Pesach (Passover) is the story of our exodus and redemption from Egypt. It’s an important story to keep telling and passing down to our children and our children’s children. It is a story that is best handed down by our elders.
The Olam Jewish Montessori of Beth Jacob in Irvine and Bubbe & Zayde’s Place (A Jewish Assisted Living Center) in Santa Ana realized the importance of this concept and decided to bring both groups together to enjoy a shortened version of the Seder.
On Friday, March 30, just before the traditional lunch hour, Bonnie Curkin, owner of Bubbe & Zayde’s Place, hired a bus and with the help of three aides brought over 11 residents to Congregation Beth Jacob to share this special time with the 16 children enrolled in the pre-school. The class ranges in age from 2 to 5. It is the only Jewish Montessori School in Orange County.
Isabelle Harris, director and co-founder of the school, feels it is so important to create intergenerational events. According to Harris, “The two age groups have so much in common. We need to keep things short and fun for them. And according to several articles, the Montessori teaching methods are one way to help the elderly population retain their new memories, which tend to be forgotten sooner than those of their own youth. And this is such a major part of our culture to give tribute and listen to the older members of our community. It’s a very natural combination that I hope we are able to do on other holidays.”
“We were so thrilled when Isabelle called us for this mitzvah project,” Curkin said. “Our residents sometimes feel very down and ask me why they’re still alive. I tell them that it’s up to us to pass on our knowledge of Jewish history and our feelings on to the younger generations. Outings like this, where we get the little ones and the elderly together, help to take away the fear on both sides.”
She added, “Small children don’t always know what to make of older people, so this gives them a chance to get to know them on an intimate level. And it gives hope to our grandparents and great-grandparents that they still have something wonderful and exciting to teach and share with them. That puts a smile on their faces. More importantly, it really gives them hope. And we all want to live with hope.”
Robyn Farber, another one of the school’s co-founders, explained what the hope is for events of this nature: “Right now, it’s hard for both of these groups to stay up late and sit through a traditional Seder, so we want to make it a fun event that’s easy for them all to follow. The children need to know about the story, why the Seder plate has the items it does and we need to give them a sense of the importance on the need of family and community. This intergenerational component fulfills all of these points.”

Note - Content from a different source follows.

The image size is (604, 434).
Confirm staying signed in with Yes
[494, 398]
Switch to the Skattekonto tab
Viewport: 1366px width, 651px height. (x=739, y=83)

It is no easy task to get a group this large and of this nature together. It was fun to watch the little ones doing the kiddush with their older counterparts, the explanation of why they need to wash hands, the blessing and the faces given over the tasting of the salted parsley, the reading of the Maggid (the group didn’t get to the four questions in a formal manner), both the blessing over and the hiding of the matzo. The group explored the significance of why we eat the unleavened bread over the course of the entire holiday.
While Harris served as the “leader,” teachers Sonya Neutel and Symone Sass got into the excitement of acting out the story, getting themselves and the children who helped with the ceremony into costumes.
Sass said it took several classes to prepare the children as to what to expect, letting them hear the story, listening to the music and talking to them about the change in their schedule, as well as the idea that they would be having visitors. As she explained, “At these tender ages, it’s hard to change what the kids feel is their norm. It upsets their sense of security. We need to get them ready as much as we possibly can.”
Congregation Beth Jacob’s Chief Operating Officer Adam Reingold was on hand to help the preschool staff keep the morning Seder running smoothly and on time. According to Reingold, “It’s an amazing school. All the parents involved had a hand in creating Olam Jewish Montessori of Beth Jacob. They have truly made it an important part of their lives to create a great community for all the families and, of course, the children. This is a wonderful way to keep the ideals of the Jewish culture continuing from one generation to another.”